Ronan Le Breton Story Designer Story Teller Narrative Designer Auteur de mauvais genres

2 commentaires

  1. La création doit elle satisfaire l’envie du public ou le surprendre? Je reprendrais le propos d’un scénariste chez Marvel (Brubaker je crois sur Captain America mais je ne suis pas sûr) qui a dit qu’il n’était pas là pour aller dans le sens de l’attente des lecteurs mais de les surprendre. Et personnellement, j’aime être surpris par l’histoire. Bien sur, la surprise ne doit pas se faire ex nihilo ou par un piètre deus ex machina, il faut qu’elle ait une logique avec l’histoire, qu’elle soit bien amenée et pas posée là juste pour surprendre.

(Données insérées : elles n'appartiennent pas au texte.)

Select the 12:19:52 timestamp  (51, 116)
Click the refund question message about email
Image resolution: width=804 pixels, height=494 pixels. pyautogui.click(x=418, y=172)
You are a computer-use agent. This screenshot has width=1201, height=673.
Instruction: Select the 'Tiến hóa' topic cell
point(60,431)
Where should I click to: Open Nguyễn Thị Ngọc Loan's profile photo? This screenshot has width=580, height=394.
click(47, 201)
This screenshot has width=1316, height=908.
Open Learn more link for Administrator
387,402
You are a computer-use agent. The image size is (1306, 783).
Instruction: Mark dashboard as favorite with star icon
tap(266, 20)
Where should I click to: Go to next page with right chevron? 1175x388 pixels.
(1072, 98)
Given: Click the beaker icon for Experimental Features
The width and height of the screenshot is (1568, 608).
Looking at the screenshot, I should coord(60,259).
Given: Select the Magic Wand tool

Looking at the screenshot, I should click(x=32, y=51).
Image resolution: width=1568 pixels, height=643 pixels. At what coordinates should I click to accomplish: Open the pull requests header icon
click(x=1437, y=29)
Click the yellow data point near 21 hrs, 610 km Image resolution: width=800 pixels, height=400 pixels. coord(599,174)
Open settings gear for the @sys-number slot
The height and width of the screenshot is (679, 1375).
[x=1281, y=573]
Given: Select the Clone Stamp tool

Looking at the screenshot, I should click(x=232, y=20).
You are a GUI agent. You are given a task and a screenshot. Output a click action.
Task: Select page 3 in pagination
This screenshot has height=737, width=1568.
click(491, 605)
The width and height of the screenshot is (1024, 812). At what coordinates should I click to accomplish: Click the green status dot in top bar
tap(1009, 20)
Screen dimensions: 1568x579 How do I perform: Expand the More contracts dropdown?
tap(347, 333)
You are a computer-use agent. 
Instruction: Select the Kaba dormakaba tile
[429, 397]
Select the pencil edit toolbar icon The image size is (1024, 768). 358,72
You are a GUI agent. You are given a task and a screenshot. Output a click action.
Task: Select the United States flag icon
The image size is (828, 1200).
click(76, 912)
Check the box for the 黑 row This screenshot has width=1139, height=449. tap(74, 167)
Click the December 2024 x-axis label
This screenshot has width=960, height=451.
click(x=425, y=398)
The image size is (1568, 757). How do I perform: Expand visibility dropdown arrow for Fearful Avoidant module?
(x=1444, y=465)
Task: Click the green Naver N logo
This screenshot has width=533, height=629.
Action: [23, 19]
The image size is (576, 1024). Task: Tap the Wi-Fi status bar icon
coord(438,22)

Mais d’une part vouloir plaire à tous est le meilleur moyen de décevoir tout le monde, ou de faire des histoires plates et standardisées. Concernant les films ou série, les intérêts financiers poussent aujourd’hui à choisir des recettes fades ou des facilités scénaristiques. De plus, le succès de certaines séries poussent à les prolonger artificiellement par des cliffhanger et des changement d’orientation à répétition jusqu’à l’érosion des audiences qui amènent des fins bâclées pour non renouvellement de la série.
    Alors pour ma part je ne pense pas que l’avis des communautés de fans (qui sont actives mais pas forcément représentative de la majorité des spectateurs) doive orienter l’histoire. Par contre je crois qu’un auteur/scénariste/créateur devrait avoir la liberté de mener son œuvre vers la conclusion qu’il prévoit dès le départ. Même si je sais que les intérêts financiers en jeu ne le permettront jamais. (Par exemple pour rester sur GoT, si le roman n’avait pas déjà décris les noces pourpres, combien de morts auraient eu lieu selon la volonté des fans de la série par rapport aux victimes choisies par Martin???)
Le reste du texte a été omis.